**WHAT IS EXPECTED:** Copy word for word the lines starting with the one that contains "Given: Maximize the application window" and going on through the one that contains "The image size is (1260, 952).".

**DATA SHOWN:**
%%
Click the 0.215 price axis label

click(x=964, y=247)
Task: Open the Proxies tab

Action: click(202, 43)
%%
%%
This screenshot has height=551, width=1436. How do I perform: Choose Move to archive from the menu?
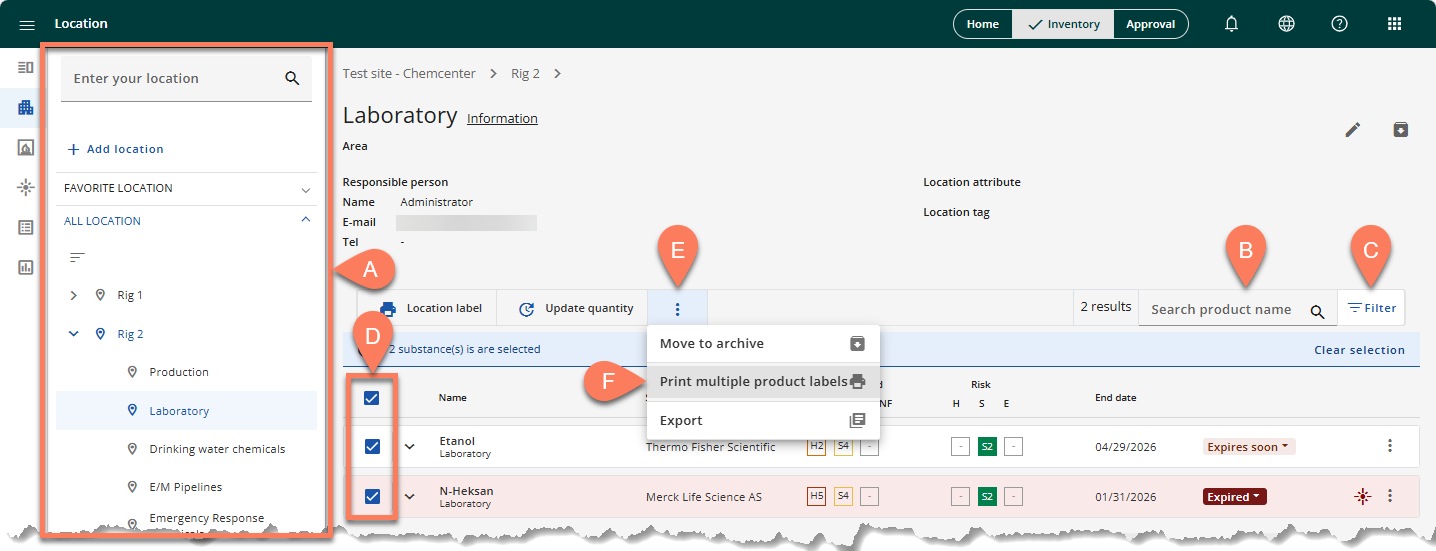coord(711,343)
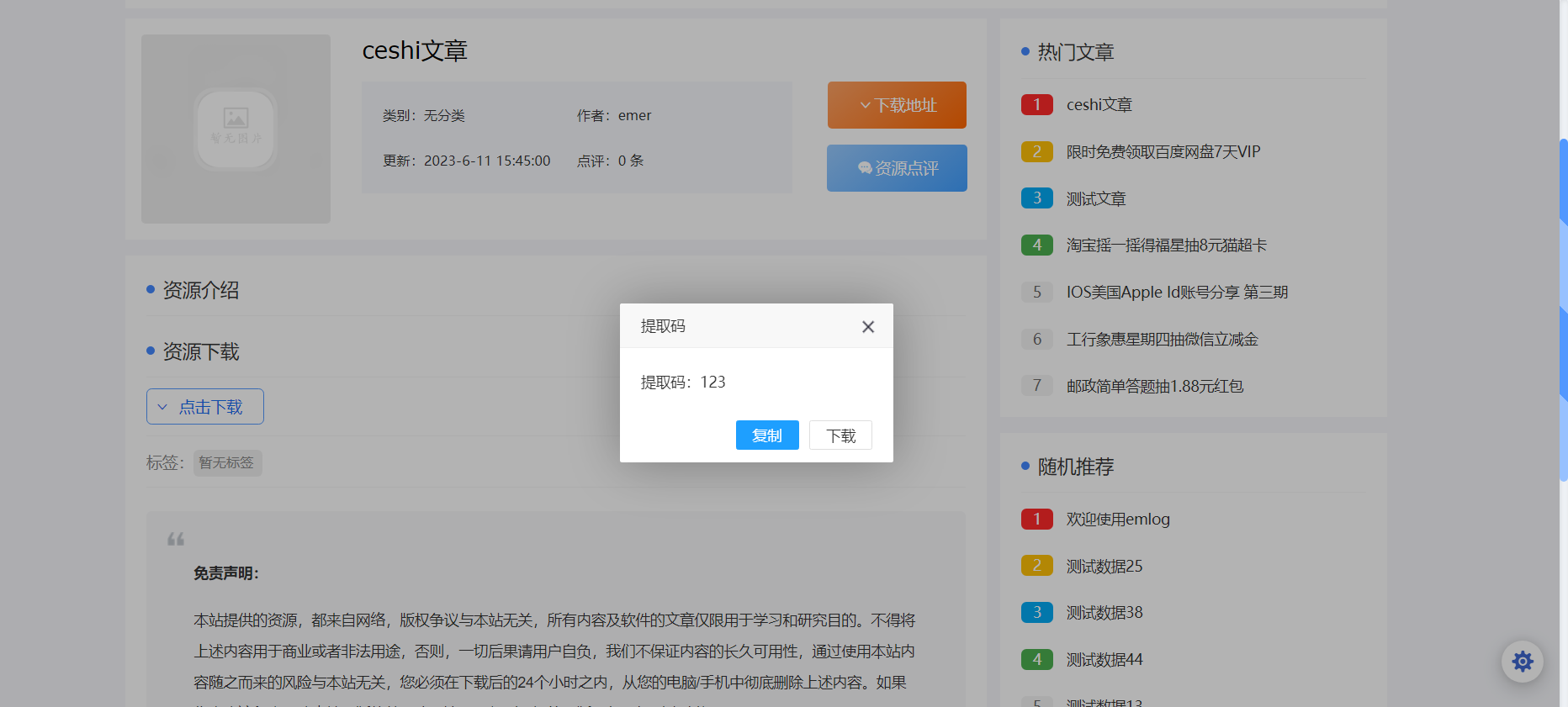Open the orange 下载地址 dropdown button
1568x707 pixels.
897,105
%%
%%
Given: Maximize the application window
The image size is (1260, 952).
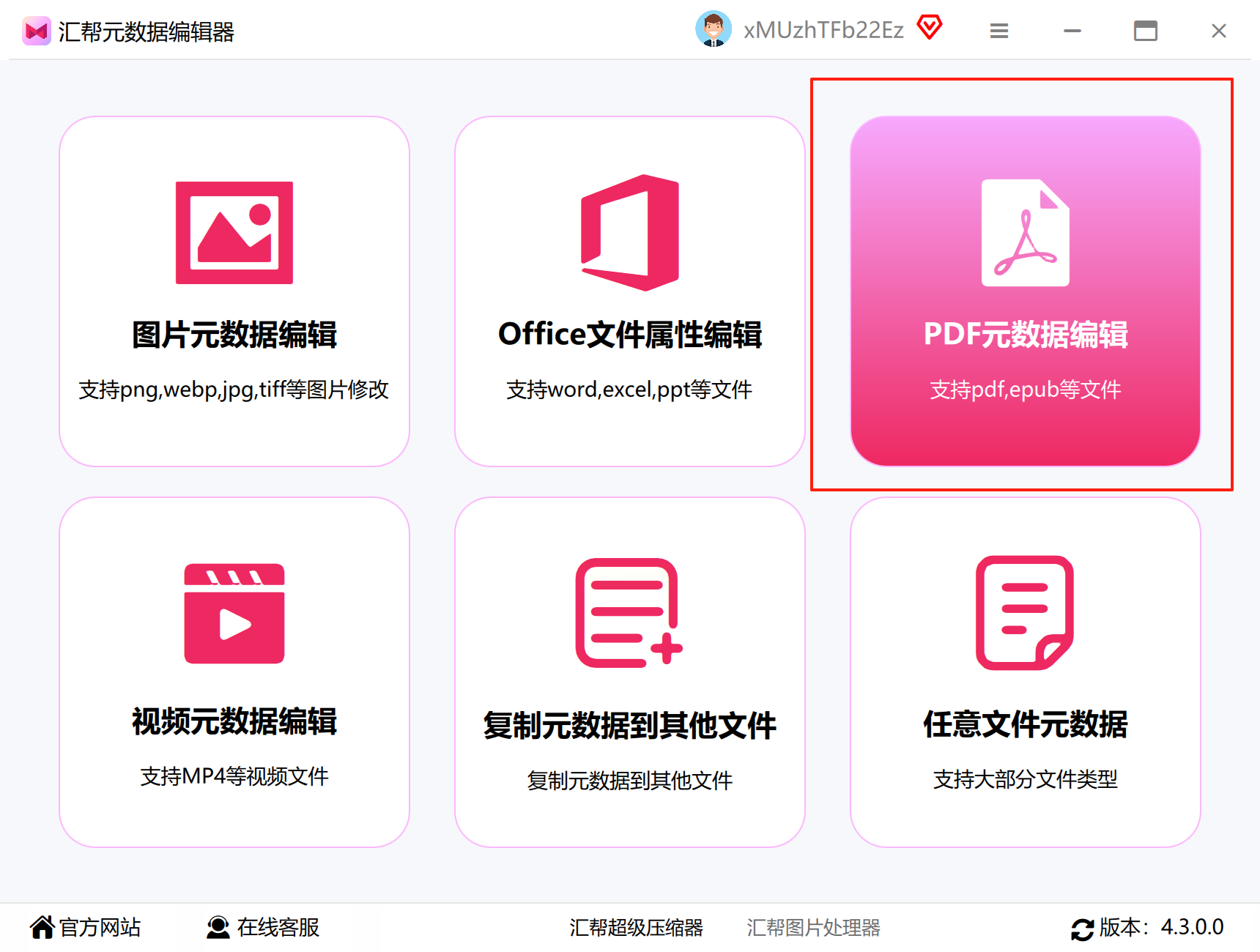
%%
**ANSWER TO THE EXERCISE:**
Given: Maximize the application window
The image size is (1260, 952).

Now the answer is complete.